When you sign with a traditional publisher, they are taking a risk on your book. They front the publishing expense and tie you into a long-term contract. They’re occasionally willing to put marketing money behind your book (very rare these days!) because you’re stuck with them and they know any book sales will benefit them directly, not some other publisher in the future. Unfortunately, most traditionally published authors are still almost 100% responsible for the marketing of their book, including the fees associated with that marketing.

Traditional publishing means you’re trading the rights to your book for the publication expense of your book and, if you’re lucky, some marketing dollars.

Self publishing means you retain the rights to your book (unless you made a huge mistake and signed with one of those rights-grabbing POD publishers), but that you are responsible for the publishing expenses and all marketing activities and dollars. And, you should be able to terminate your contract with the POD publisher at anytime (don’t sign with a POD publisher that doesn’t let you immediately terminate you contract or one that makes you pay for early termination!). This is important because many successful self-published authors have landed traditional contracts and a traditional publisher isn’t going to wait around for months or years while your other contract term is in force.

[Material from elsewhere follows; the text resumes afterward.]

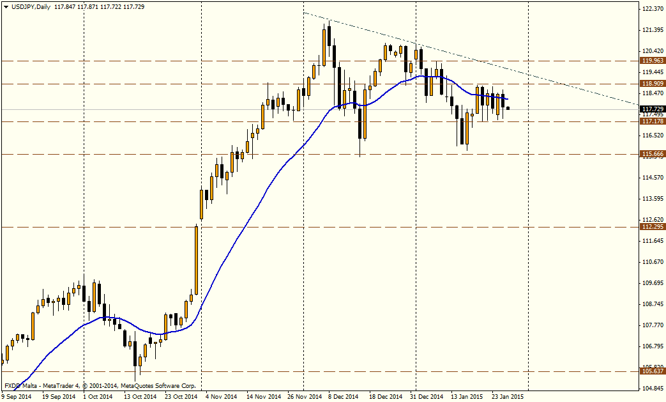This screenshot has height=402, width=666.
Task: Click the 9 Sep 2014 date label
Action: [17, 397]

Here are some success stories from self-published authors who landed traditional publishing contracts:

Can Self-Published Authors Land Traditional Contracts? Heck, Yeah!

Another Booklocker.com POD Book Lands Traditional Contract! By Paul Clayton

Self-Publishing Leads to Traditional Contract By Tom Douglas

Self-Publishing Leads to Another Traditional Contract By Henry Mark Holzer

Another BookLocker Author Lands a Traditional Contract! By Kevin Coolidge

From Self-Published Author to Traditional Publishing Contract By Ronnie McBrayer

Finally, Amazon.com is a bookstore. If you want them to actively promote your book, you’ll need to pay them a LOT of money to do so.

Ingram is a book distributor. They are not responsible for promoting your book, even if they are distributing your book.